Para a advogada Isabela Sena, que também atuou no caso, em tempos de
incerteza fiscal, a decisão liminar representa um marco de segurança jurídica.
“Os direitos dos contribuintes não podem ser revogados por projeções, só por
fatos comprovados.”
Muitas empresas, diz Crisanto, buscaram empréstimos no Programa Nacional
de Apoio às Microempresas e Empresas de Pequeno Porte (Pronampe) e “essa
é uma das que ainda está pagando prestação de alguns empréstimos”. “Foi uma
surpresa a definição de que o Perse só seria concedido até atingir R$ 15 bilhões.
O contribuinte, com o teto, ficou sem ter como se programar porque não sabia,
até então, quando o montante seria atingido.”
Apesar da decisão nesse caso, a maioria dos pedidos similares feitas pelos
contribuintes vem sendo negada, segundo João Amadeus, sócio-gestor da área
tributária do escritório Martorelli Advogados. “Esse argumento [da falta de
prova do valor atingido] é bom e deve ser explorado. Mas ele não resolve a
questão, porque não é o ponto principal do mérito. Mas no principal [direito a
continuar com o benefício fiscal], ninguém está conseguindo ganhar”, afirma.
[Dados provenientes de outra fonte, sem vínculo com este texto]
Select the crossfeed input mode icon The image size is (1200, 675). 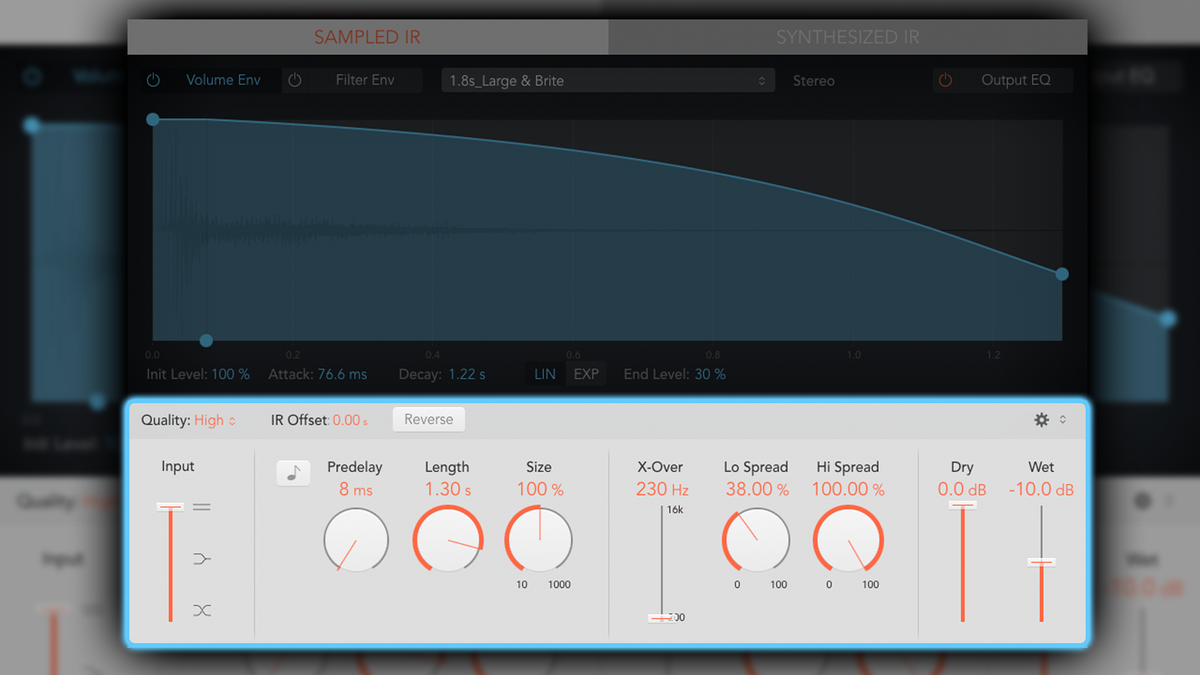pyautogui.click(x=200, y=610)
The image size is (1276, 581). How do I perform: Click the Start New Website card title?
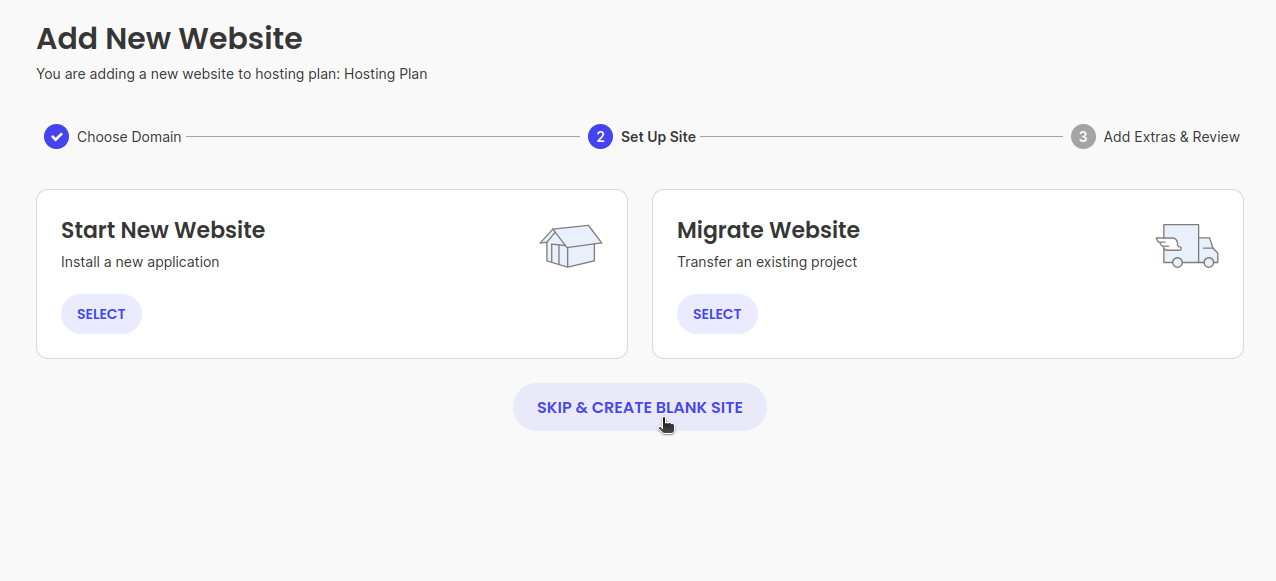tap(163, 230)
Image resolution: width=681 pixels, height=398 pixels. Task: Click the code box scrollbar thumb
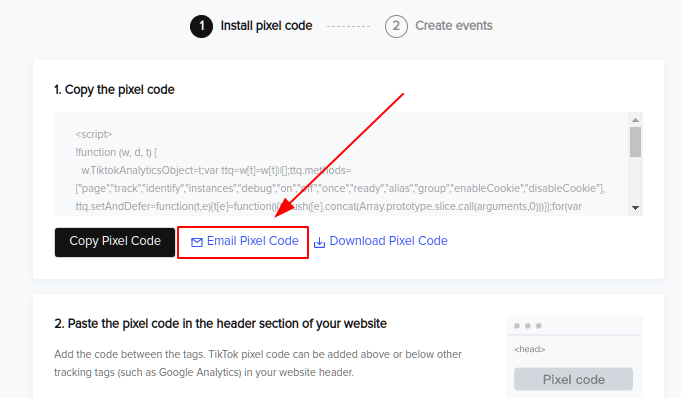(635, 142)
O advogado aponta que o entendimento do juiz da 2ª Vara Federal de Alagoas
é inédito, apesar de ser um argumento que já foi apresentado em outros pedidos.
“Há um problema nesse teto, que foi colocado depois, sem estar nas condições
iniciais do benefício”, diz Amadeus, reforçando que, até agora, não existe
manifestação pública que prove que o valor estabelecido foi alcançado.